Objectives/Scope: The Hydraulic Fracturing Test Sites (HFTS) are large collaborative field-based R&D projects funded by the US Department of Energy through the National Energy Technology Laboratory (NETL) and the E&P industry, with support from academia. The projects' main objective is to improve the understating of the hydraulic fracturing process through utilization of advanced diagnostics and collection of through-fracture cores to provide undisputable evidence and attributes of the created hydraulic fractures.
Methods/Procedures/Process: The HFTS-I is a field-based hydraulic fracturing research experiment located in the West Texas Permian (Midland) basin. At the test site, about $30 million was used to perform hydraulic fracturing research, concentrated around eleven horizontal wells fractured with over 400 stages in the upper and middle Wolfcamp formations as well as two recompleted legacy wells. Comprehensive field data was collected, including advanced diagnostics such as time-lapse cross-well seismic and microseismic surveys to measure hydraulic fracture attributes.
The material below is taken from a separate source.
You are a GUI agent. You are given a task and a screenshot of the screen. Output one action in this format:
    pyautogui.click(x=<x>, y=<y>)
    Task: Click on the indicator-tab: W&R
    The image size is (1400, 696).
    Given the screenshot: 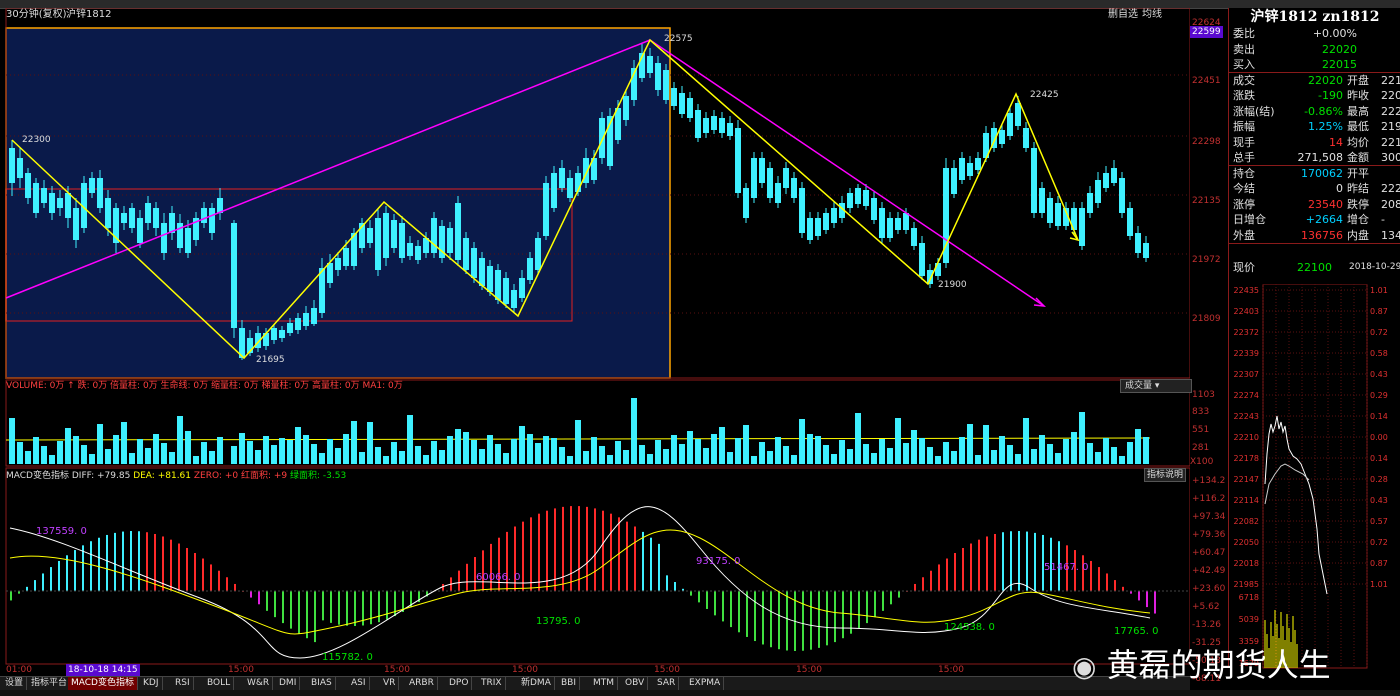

To supplement the fracture diagnostics, two slant core wells were drilled through the created hydraulic fractures and over 850 feet of core was recovered, capturing many hundred hydraulic fractures in their natural state. The research project also completed a huff-and-puff experiment using field gas as injectant, to determine the effectiveness of such treatments for fractured shale Enhanced Oil Recovery (EOR).
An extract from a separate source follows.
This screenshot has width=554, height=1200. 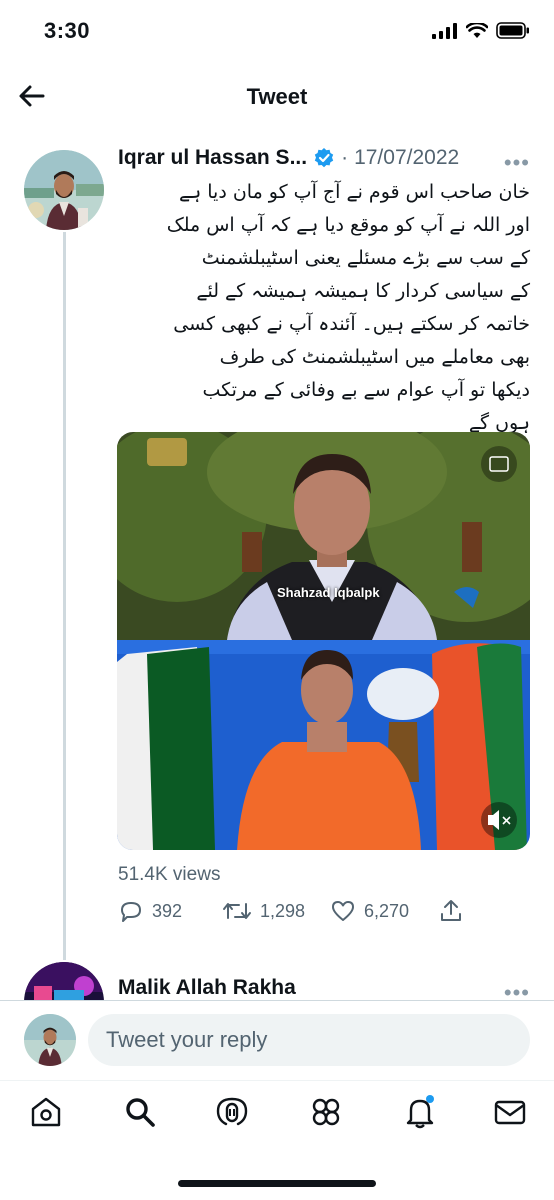 What do you see at coordinates (420, 1112) in the screenshot?
I see `notifications-icon` at bounding box center [420, 1112].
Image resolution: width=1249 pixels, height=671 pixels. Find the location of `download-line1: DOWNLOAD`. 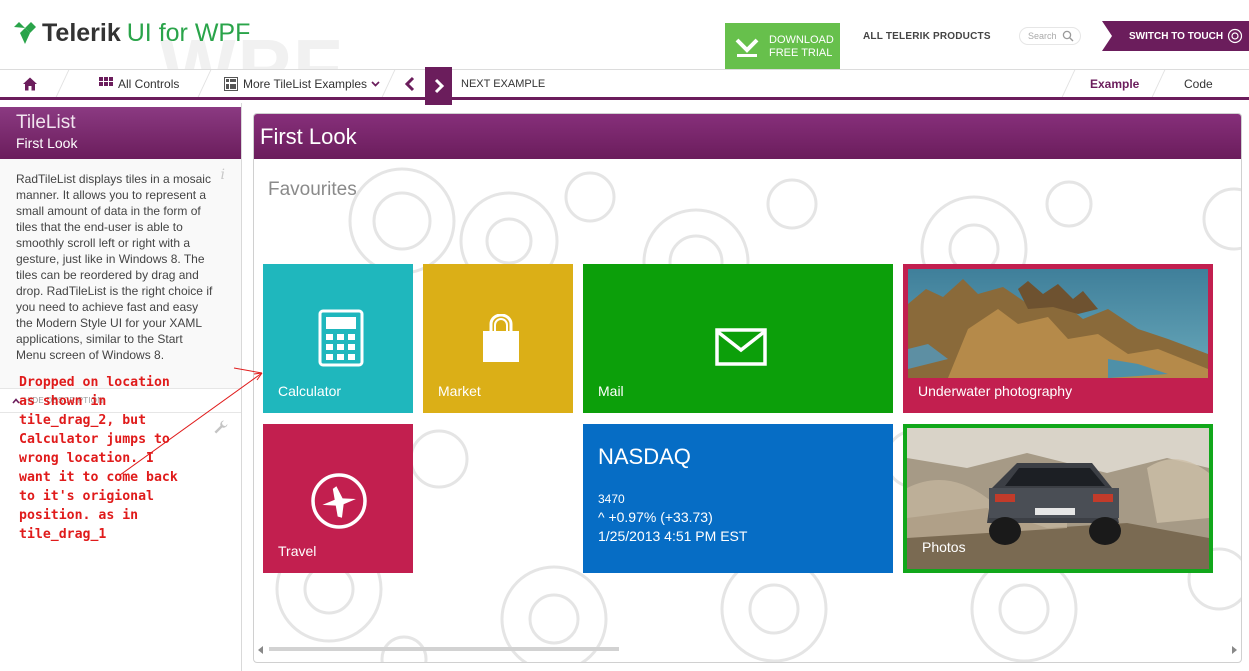

download-line1: DOWNLOAD is located at coordinates (802, 40).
Building on learnings and unanswered questions from HFTS-1, a second hydraulic fracturing research experiment (HFTS-2) has been commissioned in West Texas Permian (Delaware) basin. At the HFTS-2 eight new producing wells and two existing (legacy) wells were used to perform hydraulic fracturing research. Multiple science wells were drilled to sample and characterize the subsurface, including the collection of 540 feet of vertical core and 950 feet of high-angle through fracture core. The project also installed permanent fiber optic cables in 3 wells to monitor near wellbore signals during fracturing and to collect cross-well strain measurements. Other advanced diagnostics included a five-array microseismic survey, time-lapse geochemistry sampling and analysis, proppant log in a child well, and others.